Comment avez-vous conçu le projet d’enregistrer un album centré sur ces œuvres de Vincent d’Indy ?

C’est d’abord le souci de rendre justice (avec d’autres, je l’espère…) à une des rares grandes sonates de la musique française pour piano et, je le pense, à une des meilleures œuvres pour l’instrument. Dans l’entourage d’Yves Nat, où j’ai étudié, d’Indy était considéré comme un des grands maîtres de notre musique, bien que la plus grande partie de son œuvre soit méconnue, emportée par le cataclysme de la guerre de ‘40 et le vent des nouvelles idéologies musicales. J’ai failli plusieurs fois jouer la Symphonique « concertante » sur un chant montagnard français », mais l’un des orchestres a préféré me demander de jouer les Variations symphoniques plus célèbres de son maître César Franck…

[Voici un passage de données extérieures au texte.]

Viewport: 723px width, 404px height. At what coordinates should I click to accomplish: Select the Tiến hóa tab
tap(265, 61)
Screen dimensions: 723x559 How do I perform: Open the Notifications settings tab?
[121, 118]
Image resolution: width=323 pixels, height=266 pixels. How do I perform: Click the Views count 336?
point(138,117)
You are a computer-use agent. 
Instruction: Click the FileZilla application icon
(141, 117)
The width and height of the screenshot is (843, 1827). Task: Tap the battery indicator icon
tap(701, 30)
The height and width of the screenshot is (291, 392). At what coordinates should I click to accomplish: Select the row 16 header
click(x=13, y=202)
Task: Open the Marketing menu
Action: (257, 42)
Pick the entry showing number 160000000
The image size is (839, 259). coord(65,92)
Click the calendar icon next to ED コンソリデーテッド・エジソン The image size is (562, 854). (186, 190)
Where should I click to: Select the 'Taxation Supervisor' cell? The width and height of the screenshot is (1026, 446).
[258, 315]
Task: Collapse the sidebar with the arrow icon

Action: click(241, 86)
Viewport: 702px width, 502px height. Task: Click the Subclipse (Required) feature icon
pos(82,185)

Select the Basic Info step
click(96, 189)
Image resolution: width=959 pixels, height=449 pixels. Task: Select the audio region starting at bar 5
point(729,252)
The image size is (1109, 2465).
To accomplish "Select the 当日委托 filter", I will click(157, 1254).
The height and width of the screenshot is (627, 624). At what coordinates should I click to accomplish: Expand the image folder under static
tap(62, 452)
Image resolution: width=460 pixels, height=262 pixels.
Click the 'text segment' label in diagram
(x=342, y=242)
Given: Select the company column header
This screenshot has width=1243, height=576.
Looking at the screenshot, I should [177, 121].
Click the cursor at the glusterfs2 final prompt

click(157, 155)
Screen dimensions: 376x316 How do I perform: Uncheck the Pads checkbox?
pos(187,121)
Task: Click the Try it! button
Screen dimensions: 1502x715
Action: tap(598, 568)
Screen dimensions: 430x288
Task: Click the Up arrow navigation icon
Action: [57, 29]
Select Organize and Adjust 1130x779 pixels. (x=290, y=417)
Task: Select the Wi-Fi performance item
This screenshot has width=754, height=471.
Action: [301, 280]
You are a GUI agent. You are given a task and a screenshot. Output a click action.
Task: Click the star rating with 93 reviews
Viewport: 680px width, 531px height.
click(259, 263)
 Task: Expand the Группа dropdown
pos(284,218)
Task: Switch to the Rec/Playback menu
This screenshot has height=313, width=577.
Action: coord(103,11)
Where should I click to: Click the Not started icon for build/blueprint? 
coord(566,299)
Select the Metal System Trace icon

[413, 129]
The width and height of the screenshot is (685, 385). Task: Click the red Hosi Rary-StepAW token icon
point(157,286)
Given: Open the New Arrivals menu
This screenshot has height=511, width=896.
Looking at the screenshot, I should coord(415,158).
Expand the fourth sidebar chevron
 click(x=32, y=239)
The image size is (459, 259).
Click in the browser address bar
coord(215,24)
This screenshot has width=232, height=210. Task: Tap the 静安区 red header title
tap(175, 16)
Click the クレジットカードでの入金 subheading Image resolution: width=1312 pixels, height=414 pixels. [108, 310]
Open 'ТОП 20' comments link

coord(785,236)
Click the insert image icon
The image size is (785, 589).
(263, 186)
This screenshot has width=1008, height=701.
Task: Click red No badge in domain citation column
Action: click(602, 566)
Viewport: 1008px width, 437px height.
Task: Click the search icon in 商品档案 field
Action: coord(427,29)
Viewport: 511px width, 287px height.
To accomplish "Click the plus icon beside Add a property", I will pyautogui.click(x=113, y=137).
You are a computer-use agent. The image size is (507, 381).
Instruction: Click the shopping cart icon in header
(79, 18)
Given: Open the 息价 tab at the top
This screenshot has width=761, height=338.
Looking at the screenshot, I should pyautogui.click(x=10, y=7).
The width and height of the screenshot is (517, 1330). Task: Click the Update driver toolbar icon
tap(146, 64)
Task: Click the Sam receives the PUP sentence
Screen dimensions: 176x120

Trouvée dans des archives grand-maternels, la Sonate de d’Indy n’a pas quitté ma pile de partitions proches jusqu’au jour où, dans les années ’80, les organisateurs d’un colloque sur Saint John Perse à Aix-en-Provence ont découvert que le poète mettait d’Indy en tête de ses musiciens préférés et m’ont demandé de jouer un large extrait de la Sonate, que j’ai donc travaillée ensuite par petits bouts sur un temps assez long. Et puis un jour, je me suis demandé si j’étais capable de maitriser le flux et l’univers musical mouvementée de cette œuvre de 45 minutes, de restituer l’unité de cette grande forme dans sa diversité d’écriture et ses paroxysmes de virtuosité, tout en ménageant les respirations indispensables. Peu de références s’offraient à moi, si ce n’est les allusions à la mythique création de la Sonate par la pianiste Blanche Selva, dont il ne reste… aucune trace sonore ! C’était un vrai chalenge que méritait bien cet « Annapurna » du piano dans mon parcours musical à travers la prodigieuse diversité de la musique française…

 Comment la musique pour piano de Vincent d’Indy s’intègre-t-elle dans la musique française pour piano de la fin du XIXe et du début du XXe siècles ? 

La Sonate en mi de 1907 représente une sorte de point d’équilibre entre les tentations nostalgiques et les désirs modernistes de la grande musique française. Disons tout d’abord que cette musique met l’expressivité avant toute scholastique (ce qui va à l’encontre de l’image de chef d’école rigoureux, intraitable, parfois sévère dont on affuble Vincent d’Indy). Cette constante expressivité fait vivre naturellement de multiples influences, qu’il s’agisse des longues courbes chromatiques inspirées de Wagner, de l’écriture au piano d’esprit symphonique avec son épaisseur contrapunctique et ses raccourcis hérités de Beethoven (dans le premier mouvement), ses élans fusionnels parfois schumanniens dans le 3e mouvement, son ingénuité douloureuse dans le milieu du 2e mouvement qui évoque Schubert, ses quelques chevauchées lisztéennes (certains y ont vu la volonté de composer une monumentale sonate de Liszt à la française), sa gigantesque progression « organistique » finale qui pourrait trouver place dans les Tableaux d’une Exposition de Moussorgski…D’autre part l’inspiration de d’Indy est accueillante à certaines évolutions impressionnistes, néo-classiques (déjà en 1908…), modernistes de son époque : enharmonies fauréennes et rythmique ravélienne (notamment dans le début du 2e mouvement qui évoque, 30 ans avant sa composition, la toccata du final du Concerto en sol de Ravel… !) avec même quelques envolées lyriques proches de Rachmaninov… !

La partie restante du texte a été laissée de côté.